→ **Directions for this task**:
Write out all of the entries below as a two-column CSV with the header columns instruction and coordinates, one row per entry. Put each entry's text and its answer in their own double-quoted field, with any line breaks replaced by spaces.

→ **Records shown**:
_ _ _
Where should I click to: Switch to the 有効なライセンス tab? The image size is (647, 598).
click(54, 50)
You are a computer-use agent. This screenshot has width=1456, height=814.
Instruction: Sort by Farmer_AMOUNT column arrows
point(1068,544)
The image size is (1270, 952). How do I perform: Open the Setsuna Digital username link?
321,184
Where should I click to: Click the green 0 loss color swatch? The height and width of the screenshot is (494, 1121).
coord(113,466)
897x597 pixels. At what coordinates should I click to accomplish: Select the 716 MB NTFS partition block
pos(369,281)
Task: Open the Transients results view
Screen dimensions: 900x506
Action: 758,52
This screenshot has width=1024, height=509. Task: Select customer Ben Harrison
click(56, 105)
_ _ _
→ **Written solution**:
instruction,coordinates
"Where should I click to: Switch to the 有効なライセンス tab? The image size is (647, 598).","click(54, 50)"
"You are a computer-use agent. This screenshot has width=1456, height=814. Instruction: Sort by Farmer_AMOUNT column arrows","point(1068,544)"
"The image size is (1270, 952). How do I perform: Open the Setsuna Digital username link?","321,184"
"Where should I click to: Click the green 0 loss color swatch? The height and width of the screenshot is (494, 1121).","coord(113,466)"
"897x597 pixels. At what coordinates should I click to accomplish: Select the 716 MB NTFS partition block","pos(369,281)"
"Task: Open the Transients results view Screen dimensions: 900x506","Action: 758,52"
"This screenshot has width=1024, height=509. Task: Select customer Ben Harrison","click(56, 105)"